Best when: IT teams (not MSPs) that want a focused patching tool and have GRC, breach detection, and ticketing handled elsewhere.
Action1Free-tier patch management
Free for the first 200 endpoints with paid expansion above that. Strong on Windows; macOS and Linux coverage is more limited; not multi-tenant in the MSP sense.
Best when: Small IT shops below 200 endpoints with primarily Windows-based fleets.
ManageEngine Patch Manager Plus / PDQ Deploy + InventoryOn-premises patching
Mature on-premises tools with deep Windows control. Limited cloud / multi-tenant story for MSPs serving many client networks.
Best when: Single-organisation IT teams that prefer on-premises tooling.
How Lavawall® fits
Lavawall® patches 7,500+ applications across Windows, macOS, and Linux from a single agent. The catalog is published openly so MSPs can verify coverage before adoption — there is no opaque "thousands of applications" handwave.
Linux coverage spans Debian-family (Debian, Ubuntu, Mint) and Red Hat-family (RHEL, CentOS, AlmaLinux, Rocky, Fedora) distributions. macOS coverage handles Intel and Apple Silicon and works on BYOD endpoints without requiring the privacy & security permissions that Mac users typically resist.
Because Lavawall® is also the GRC tool, the patching evidence becomes compliance evidence automatically — your CMMC 2.0, NIST CSF, CIS, SOC 2, ISO 27001, HIPAA, and PCI DSS controls reflect the actual patch state of every endpoint, continuously, without manual re-mapping.
Replacement prioritization is the other side of the same coin: when an endpoint cannot be patched (because its OS is end-of-life, the TPM is too old, or the RAM is too low to run a current patched build), Lavawall® scores it for replacement and surfaces it in the next QBR.
Frequently asked
- Why is cross-platform patching such a big deal?
- Because Windows-only patching tools have left systematic gaps in Linux servers and macOS endpoints for years. Cyber-insurance assessors and CMMC C3PAOs increasingly ask about *all* operating systems on the network, not just Windows. A platform that treats Windows, macOS, and Linux as first-class closes audit findings the customer didn't know they had.
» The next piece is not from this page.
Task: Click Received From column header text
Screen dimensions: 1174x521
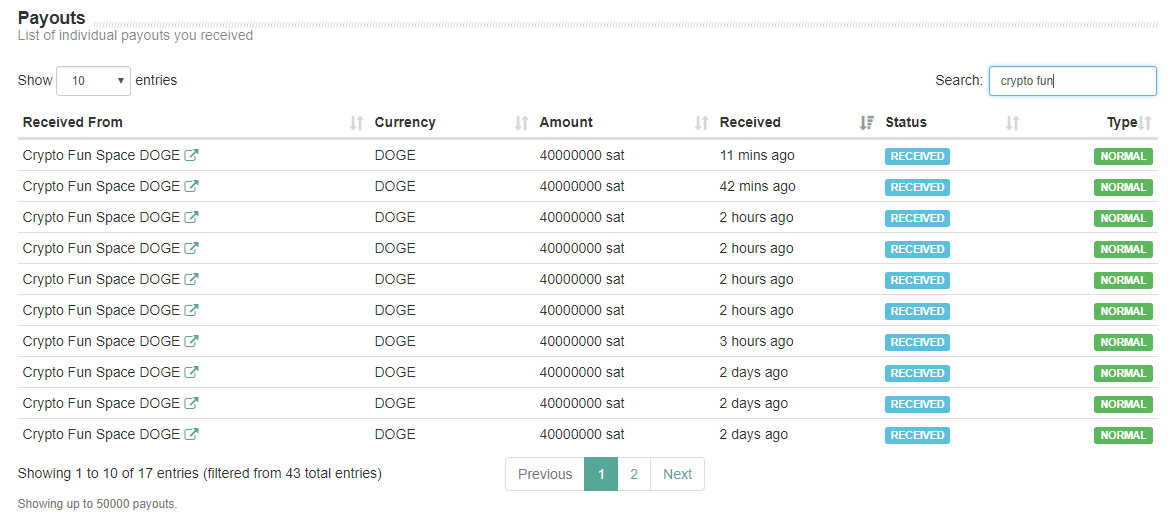Action: [x=73, y=123]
- Does Lavawall® patch the Linux distribution itself or just applications?
- Both. Lavawall® handles operating system updates and the 7,500+ application catalog across Debian-family and Red Hat-family Linux distributions, along with the equivalents on Windows and macOS.
- Does the macOS agent require privacy & security permissions?
- No. Lavawall® was designed so MSP clients in BYOD fleets can install the agent themselves or have it deployed via an existing MDM without granting privacy & security permissions.
- Where is the patch catalog published?
- At /publicappdetails.php on lavawall.com. The catalog lists every application Lavawall® patches, with links to release notes and CVE references where applicable.